Unabhängigkeitspartei Ukip Farage demütigt Cameron

LONDON · Der Albtraum für den britischen Premierminister David Cameron geht weiter. Das zeigt das Ergebnis einer Nachwahl im südenglischen Kreis Rochester and Strood.

Die Rechtspopulisten der europafeindlichen Unabhängigkeitspartei Ukip haben den konservativen Tories den zweiten Parlamentssitz binnen sechs Wochen weggeschnappt. Ukip-Kandidat Mark Reckless gewann mit deutlichem Vorsprung gegen seine konservative Konkurrentin Kelly Tolhurst. 42,1 Prozent stimmten für den Überläufer, nur 34,8 Prozent blieben den Tories treu. Reckless, der seit 2010 für die Konservativen im Parlament saß, hatte im September seinen Rücktritt erklärt und war zu den Rechtspopulisten übergelaufen, dadurch wurde die Nachwahl fällig.
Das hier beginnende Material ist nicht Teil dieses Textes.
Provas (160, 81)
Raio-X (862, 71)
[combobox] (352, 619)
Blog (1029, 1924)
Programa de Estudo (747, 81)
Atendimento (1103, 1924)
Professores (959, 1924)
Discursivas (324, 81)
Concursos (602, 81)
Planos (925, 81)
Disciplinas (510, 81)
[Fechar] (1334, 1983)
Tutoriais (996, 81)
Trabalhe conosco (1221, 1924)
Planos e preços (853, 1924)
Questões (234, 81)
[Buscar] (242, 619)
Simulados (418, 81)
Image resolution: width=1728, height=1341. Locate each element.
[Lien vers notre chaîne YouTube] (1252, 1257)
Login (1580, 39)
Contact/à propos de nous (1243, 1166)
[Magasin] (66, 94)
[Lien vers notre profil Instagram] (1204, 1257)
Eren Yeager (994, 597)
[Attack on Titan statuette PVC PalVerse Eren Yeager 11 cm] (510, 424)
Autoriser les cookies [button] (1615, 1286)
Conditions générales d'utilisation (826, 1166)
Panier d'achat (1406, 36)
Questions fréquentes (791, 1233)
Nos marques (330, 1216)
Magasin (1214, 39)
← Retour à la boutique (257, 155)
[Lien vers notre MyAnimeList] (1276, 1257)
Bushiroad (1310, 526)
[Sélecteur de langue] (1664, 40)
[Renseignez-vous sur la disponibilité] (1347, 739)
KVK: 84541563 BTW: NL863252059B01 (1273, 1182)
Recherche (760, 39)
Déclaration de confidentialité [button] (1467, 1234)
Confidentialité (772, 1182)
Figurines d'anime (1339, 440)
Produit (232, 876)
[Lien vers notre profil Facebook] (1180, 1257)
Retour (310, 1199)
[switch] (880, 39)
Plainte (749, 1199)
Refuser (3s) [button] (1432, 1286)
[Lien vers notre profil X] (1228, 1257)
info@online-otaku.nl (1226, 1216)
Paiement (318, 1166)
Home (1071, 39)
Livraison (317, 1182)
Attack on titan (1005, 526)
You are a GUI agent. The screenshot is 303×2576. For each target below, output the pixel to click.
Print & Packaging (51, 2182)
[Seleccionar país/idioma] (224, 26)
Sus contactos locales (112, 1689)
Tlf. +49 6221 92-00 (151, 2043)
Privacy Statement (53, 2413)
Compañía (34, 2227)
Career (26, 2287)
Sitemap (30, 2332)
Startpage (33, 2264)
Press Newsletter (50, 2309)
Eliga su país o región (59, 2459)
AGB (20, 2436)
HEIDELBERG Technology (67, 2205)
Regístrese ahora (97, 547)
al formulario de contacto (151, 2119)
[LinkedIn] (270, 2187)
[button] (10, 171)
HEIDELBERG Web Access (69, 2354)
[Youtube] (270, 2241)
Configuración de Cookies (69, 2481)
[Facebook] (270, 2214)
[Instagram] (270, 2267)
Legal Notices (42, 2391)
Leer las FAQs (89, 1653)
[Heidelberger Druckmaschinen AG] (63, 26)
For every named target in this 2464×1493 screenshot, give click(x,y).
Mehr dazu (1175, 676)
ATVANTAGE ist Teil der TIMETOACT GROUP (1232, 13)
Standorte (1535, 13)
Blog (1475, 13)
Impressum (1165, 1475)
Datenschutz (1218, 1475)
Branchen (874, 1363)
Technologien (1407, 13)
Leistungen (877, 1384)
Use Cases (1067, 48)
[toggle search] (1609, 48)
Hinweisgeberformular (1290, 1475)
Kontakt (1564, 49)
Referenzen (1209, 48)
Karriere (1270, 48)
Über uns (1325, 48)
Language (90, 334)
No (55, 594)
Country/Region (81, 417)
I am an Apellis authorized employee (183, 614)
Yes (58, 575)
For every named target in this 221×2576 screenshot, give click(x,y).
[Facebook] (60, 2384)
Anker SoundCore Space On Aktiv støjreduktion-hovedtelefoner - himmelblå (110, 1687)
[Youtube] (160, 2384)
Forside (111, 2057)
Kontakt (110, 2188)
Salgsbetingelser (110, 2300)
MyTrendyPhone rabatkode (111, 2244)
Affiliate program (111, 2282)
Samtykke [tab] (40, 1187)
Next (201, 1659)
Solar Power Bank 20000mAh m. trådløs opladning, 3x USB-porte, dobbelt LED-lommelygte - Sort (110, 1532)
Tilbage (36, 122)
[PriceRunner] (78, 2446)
Der 43-Jährige hat es nach Douglas Carswell, der im Oktober nach seinem Parteiwechsel ebenfalls eine Nachwahl unter dem lilafarbenen Ukip-Banner gewann, also geschafft, dass Ukip endgültig in der britischen Politik angekommen ist. Vor wenigen Monaten schien das noch undenkbar, seit der Europawahl im Mai bestimmen die Rechtspopulisten jedoch die politische Debatte im Land. Die Partei unter dem Vorsitzenden Nigel Farage kämpft für einen Austritt Großbritanniens aus der Europäischen Union (EU) und will zudem die Immigration stark beschränken. Ukip werde "euch euer Land zurückgeben", versprach Reckless. Sein Sieg beweise, dass Ukip auch landesweit gewinnen könne. "Wenn ihr denkt, dass die Welt größer als Europa ist, wenn ihr an ein unabhängiges Großbritannien glaubt, dann schließt euch uns an", frohlockte Reckless, der mit ausländerfeindlichen Parolen aufgefallen war, jedoch danach erklärt hatte, missverstanden worden zu sein. Auch Farage zeigte sich glücklich: "Ich freue mich auf die Parlamentswahl im nächsten Jahr", sagte er. "Alles ist möglich."

Während er auf einer Welle des Erfolgs reitet, bedeutet dieser Sieg der Aufständischen für Cameron eine demütigende Niederlage. Er versprach seit Wochen, alles dafür zu tun, den Wahlkreis zu halten, um Stärke zu demonstrieren und mögliche Nachahmer in den Abgeordnetenreihen abzuschrecken. Fünf Mal besuchte er die Gegend und schickte Abgeordnete auf Wahlkampftour.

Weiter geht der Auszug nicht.